第5節 西欧地域

1. 西欧地域の内外情勢

(1) 概観

西欧諸国は,86年1月よりのスペイン,ポルトガルのEC加盟及びECの機構改革,欧州政治協力の強化へ向けての活発な動き,ユーレカ計画の推進等に見られるように加盟国の一致した強い政治意思の下に,「強い欧州」の建設を積極的に進めている。安全保障面では,NATOの結束強化に努めるとともにこれを補完するものとして,WEU(西欧同盟)の活性化を図るなど欧州独自の安全保障を図るための努力をも行っている。

86年9月にストックホルムにおける欧州軍縮会議(CDE)で信頼醸成措置に関する合意文書が採択されるなど進展がみられたこと,及びゴルバチョフ政権が西欧重視のジェスチャーを示していることなどから・西欧においては,ソ連,東欧諸国との対話を推進しようとの動きがみられ,86年7月から87年3月までの間にフランス,英国,西独,デンマーク,スウェーデン,オランダ・スペイン・イタリアなどの諸国とソ連の間では要人の往来が行われた。また,現在ウィーンで行われているCSCE(欧州安全保障協力会議)フォローアップ会議,あるいはNATOとワルシャワ条約機構(WP)との間の全欧州における通常戦力軍備管理交渉のための準備会合の成り行きが注目される。

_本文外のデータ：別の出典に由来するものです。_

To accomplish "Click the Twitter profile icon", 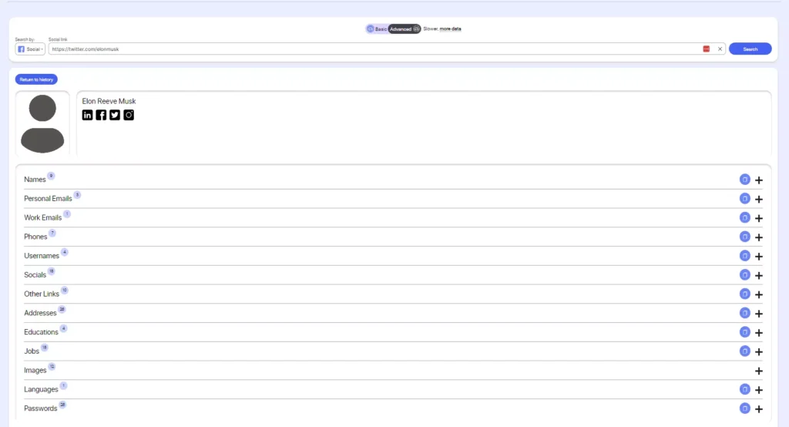I will point(115,115).
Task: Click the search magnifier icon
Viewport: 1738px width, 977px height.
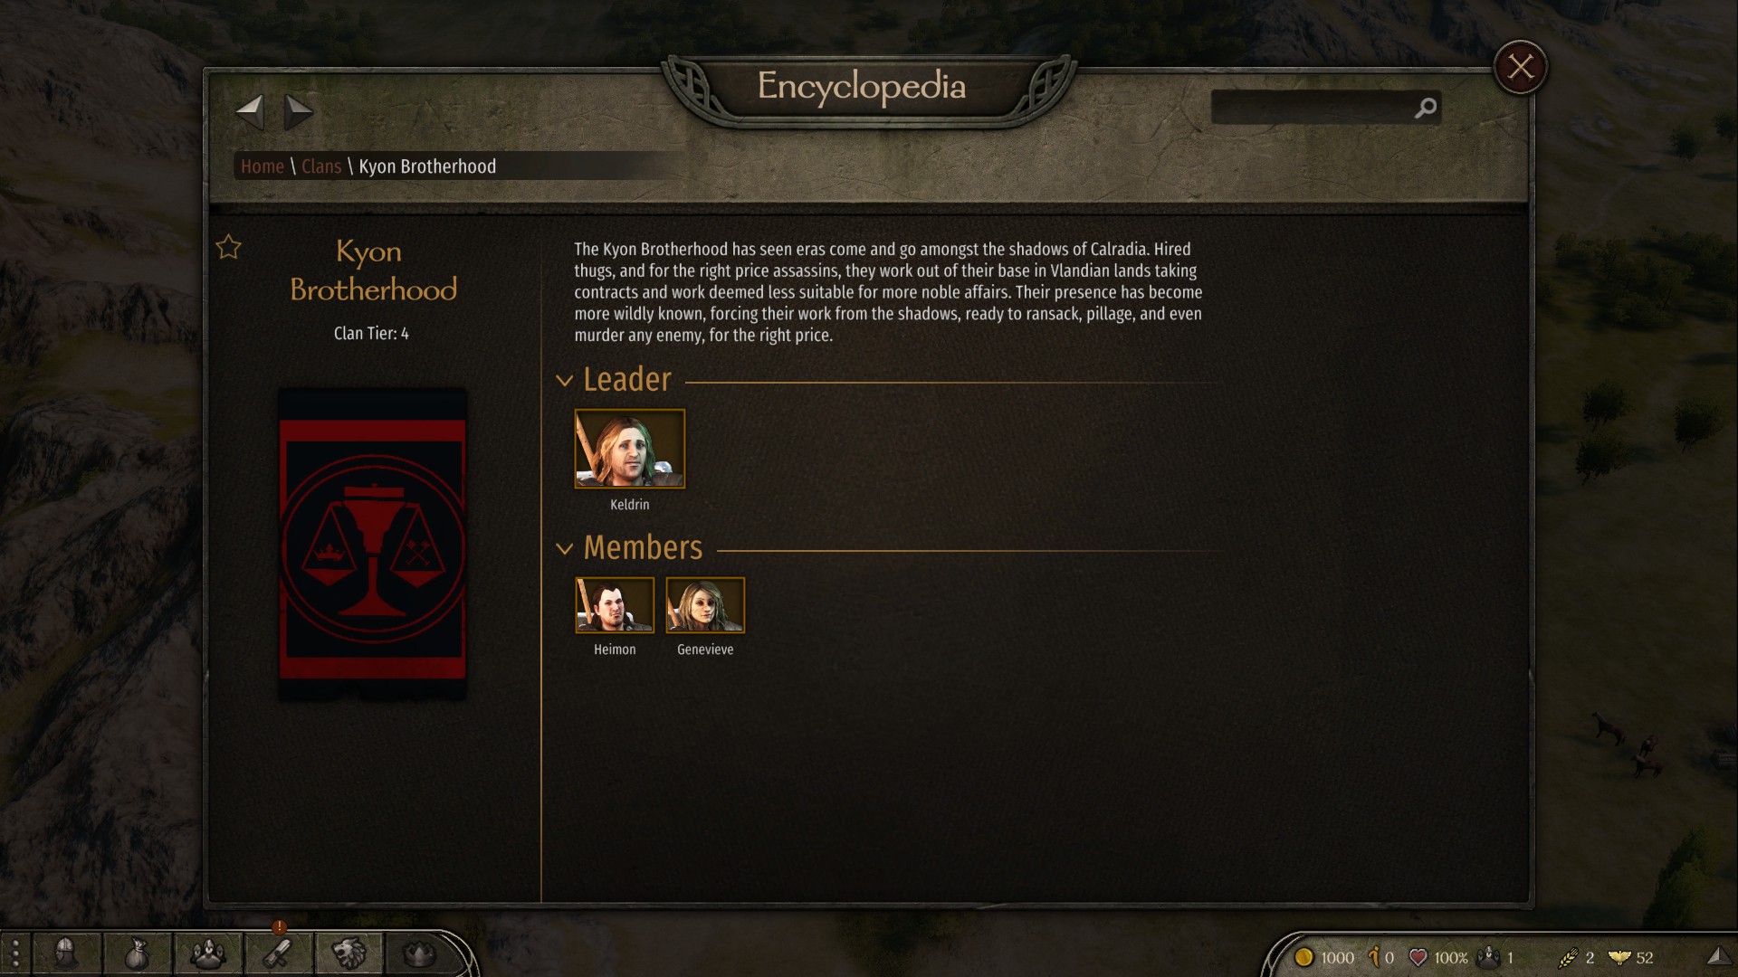Action: 1426,108
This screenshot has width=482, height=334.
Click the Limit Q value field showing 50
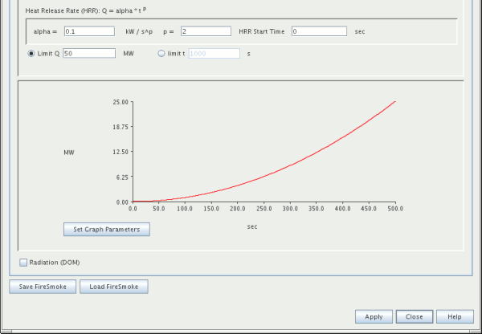pyautogui.click(x=88, y=54)
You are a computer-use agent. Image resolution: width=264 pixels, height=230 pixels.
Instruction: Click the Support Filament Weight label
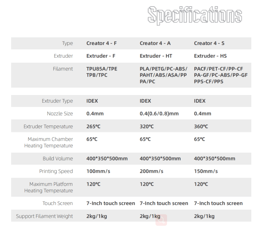pos(44,217)
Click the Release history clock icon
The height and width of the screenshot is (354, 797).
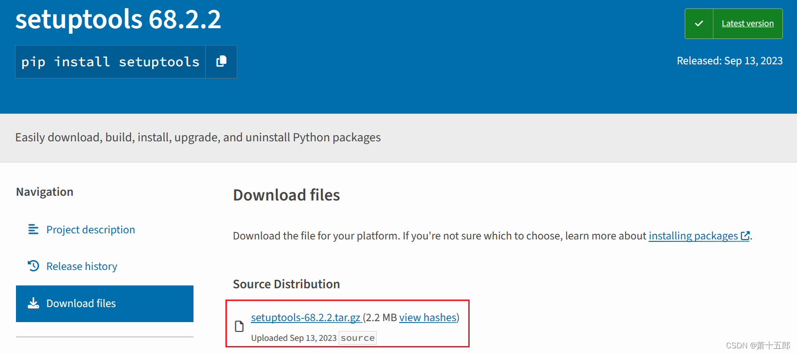(x=33, y=266)
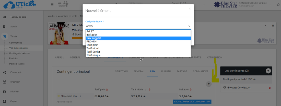Switch to the PUBLIER tab
The width and height of the screenshot is (281, 106).
166,72
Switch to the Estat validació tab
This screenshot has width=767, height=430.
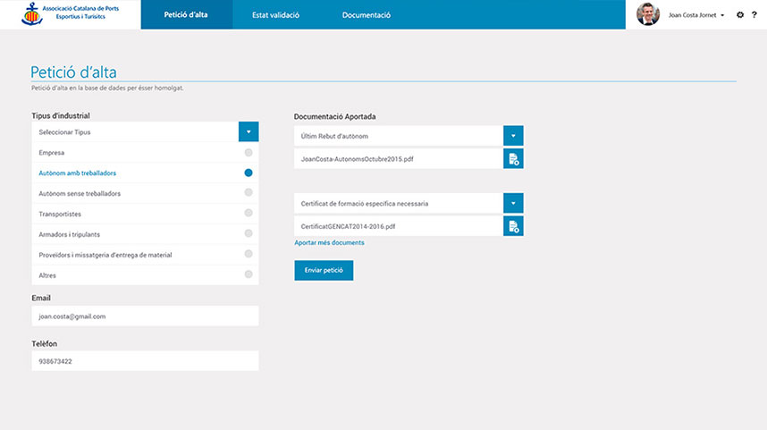(275, 15)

西欧各国の国内政治情勢の主要な動きとしては,フランスでは,86年から,社会党出身のミッテラン大統領の下に保守のシラク首相が任命され,保革共存の政権となっているが,86年末から87年初めにかけて学生のデモ,労働者のスト等シラク首相の施策に反対する動きも国内においてみられた。西独においては,87年1月に総選挙が行われ,コール首相率いる与党は伸び悩んだものの,政権を維持した。英国においては,サッチャー首相が数々の問題に直面しながらもこれを乗り切り,世論調査における保守党のリードを背景に87年中に解散総選挙を行うとみられている。イタリアにおいては,86年6月に連立与党内のキリスト教民主党と社会党の対立を原因としてクラクシ内閣が総辞職したが,その後,87年3月までの存続を目途に再任された。しかるに,同月に至って,連立与党内の足並みの乱れから,クラクシ内閣は再び総辞職した。新内閣成立は難航し,4月には,ファンファーニ上院議長を首相とするキ民党単独内閣が成立したが・議会は解散され,6月に総選挙が行われることとなった。このほか,86年5~6月にはオーストリアで大統領選挙が行われ,ワルトハイム大統領が選出された。また,86年5月にはノールウェーで政権交代により労働党内閣が成立し,さらに同年中には,オランダ,スペイン,オーストリアで,87年にはアイルランド及びフィイランドでそれぞれ総選挙が行われ,オーストリア,アイルランドにおいて政権交代が行われた。さらに,87年にはアイスランド,マルタで総選挙が予定されているのに加え,デンマーク,ポルトガルにおいても選挙が行われる可能性が高い。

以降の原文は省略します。